Uma investigação do neurocientista Adrian Owen, da Universidade de Ohio, nos Estados Unidos, feita com mais de 40 mil inquiridos em todo o mundo, concluiu que o ideal era dormir entre sete e oito horas. Menos tempo prejudicava o raciocínio; mas dormir de mais também.

No mesmo apontamento da FFMS lê-se que, estima-se que um terço dos adultos tenha queixas de insónia e que 10% sofra de insónia crónica. Traduzindo: demoram mais de 30 minutos a adormecer em três ou mais noites da semana ao longo de 3 meses, no mínimo.

As insónias não são todas iguais, nota Marta Gonçalves: algumas pessoas têm dificuldade de adormecer, outras despertam a meio da noite e depois não conseguem dormir e outras ainda acordam mais cedo do que deviam. As causas, essas, podem ser variadas — como comportamentos que prejudicam, como o consumo de estimulantes, ou doenças como as pernas inquietas ou a apneia, observa.

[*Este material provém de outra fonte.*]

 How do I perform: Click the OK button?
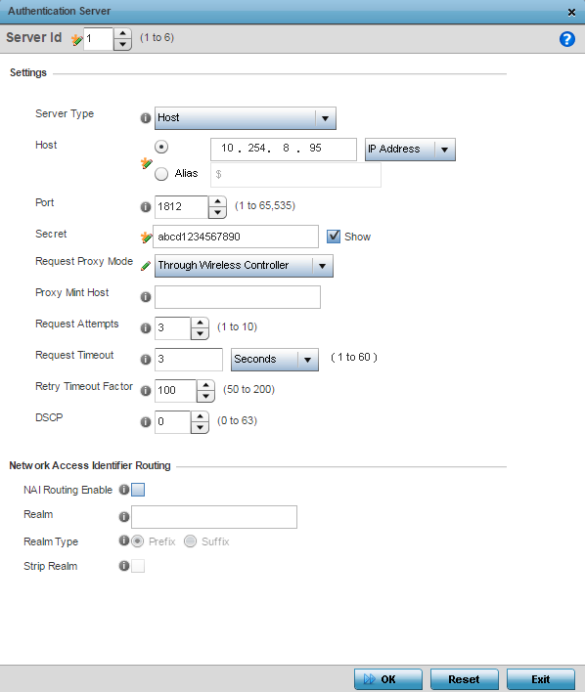tap(388, 679)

Os especialistas garantem que, a terapêutica mais eficaz parece ser a cognitiva comportamental, alertando para o perigo de se achar que um comprimido para dormir resolve tudo. “Um comprimido não faz com que uma pessoa deixe de ser maltratada pelo marido, ou que o filho deixe de estar doente”, diz Anselmo Pinto, avisando que muitas vezes não se dorme devido a “problemas laterais” que têm de ser resolvidos.

Hoje em dia, grande parte dos distúrbios do sono, têm tratamento. No entanto, alguns são mais difíceis de vencer. Uma das perturbações que está a chamar a atenção dos médicos afeta muitos jovens e, resumindo em poucas palavras, é como se vivessem noutra zona do mundo, com outro fuso horário. “São pessoas que têm um atraso da fase do sono”, refere Teresa Paiva, explicando que estas pessoas apenas têm sono muito tarde. Podem, acrescenta Marta Gonçalves, ser tratadas com fototerapia (tratamento com recurso a luz), tomar melatonina (hormona que regula o sono) ou tentar resolver o problema com a alteração de alguns comportamentos. Mas nem sempre têm solução.

“São casos que têm muitas recaídas”, avisa Teresa Paiva, que em entrevistas que tem dado explica que se trata de um problema “muito português” que está relacionado com os maus hábitos de sono da população — que é das que mais tarde se deita em todo o mundo.

Além de se deitarem tarde, mais de 20% da população dorme menos de cinco horas e quase 6% dorme mais de 9 horas, segundo dados de vários estudos nacionais como o EpiReuma, coordenado por Helena Canhão e Jaime Branco. À má qualidade do descanso junta-se a elevada quantidade de problemas de sono. Ao todo atingem 60% dos portugueses: três milhões apresentam queixas de insónia, dois milhões ressonam, um milhão sofre de síndroma de pernas inquietas e um milhão vive com apneia, alerta o mesmo apontamento.